The new Japanese muscle bikes were simply all that and more ... the Kawasaki triples handling could be tamed with chassis tweaks and the Honda fours ... well in spite of what those Triumph guys would have us believe.... the Honda fours were better handling bikes. The two exceptions to this fact were that the fours tended to feel heavier going into a corner and required more positive input at the bars to steer in turns ... and ... the fact that the 750 four had enough power to force a speed wobble under acceleration... something that the Brit bikes did not have.
The cornering on the Hondas was perfectly stable and predictable and except for things easily fixed like better tires and shocks started out the equal of the Brit bikes. At the very start faster ... better mannered ... more comfortable and most of all more reliable by an order of magnitude.

However.... the whole thing about growing awareness was in play as well ... people were learning about other brands of motorcycle that had history and were possesed with attributes that were more in line with what they were coming to expect.

Enter the Nortons.... the Laverdas... the MV Agustas....the Benellis.... and Ducati.

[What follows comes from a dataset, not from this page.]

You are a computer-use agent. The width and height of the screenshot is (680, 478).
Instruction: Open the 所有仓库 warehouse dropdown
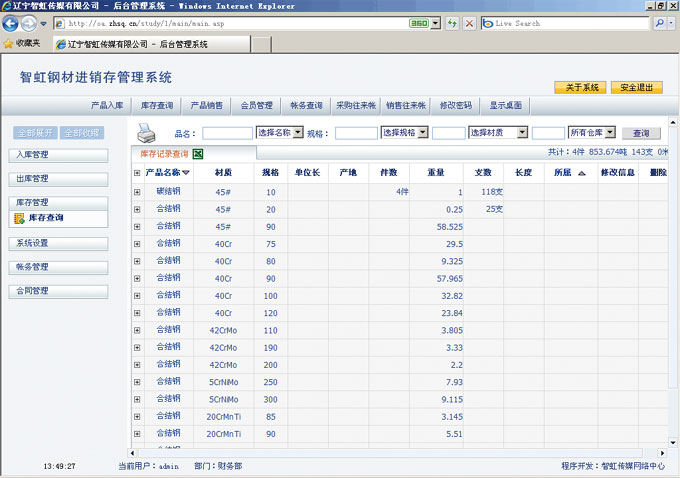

As the breadth of written material evolved... the enthusiast magazines began talking about these European manufacturers ... we began to learn about their heritage and we began to realize that we had been misled by the marketers and the press who had ... up until that point .. not been telling us the real story about where the cutting edge of motorcycle performance really was.

It was in fact at the factories of those marques who had been the driving force in performance technology and had the racing pedigree to prove it. It was never Triumph or BSA that Honda was shooting for ... It was the likes of MV they were hoping to emulate. Machines that already had been dominating and in fact eclipsed BSA and Triumph for over two decades by this time.

And so this is where the enthusiast began to look for the exceptional and the unique.

That is why in 1972 I bought a Ducati 750GT .... a bike that had equal the power of any other equal displacement motorcycle .... came with precision calibrated suspension and competent brakes ... light weight alloy wheels and sticky tires that would do for track duty in the day. All hung on a spaceframe chassis that was more rigid and lighter than any of the competition.

In short the Ducati possessed exactly what every sports journalist had been claiming to desire and gave nothing away in any area of performance. With the exception of electric start there was nothing the Ducati lacked in comparison with the Japanese imports ....while functionally it excelled in every area over these bikes.

Now if I had only kept the damned thing all these years.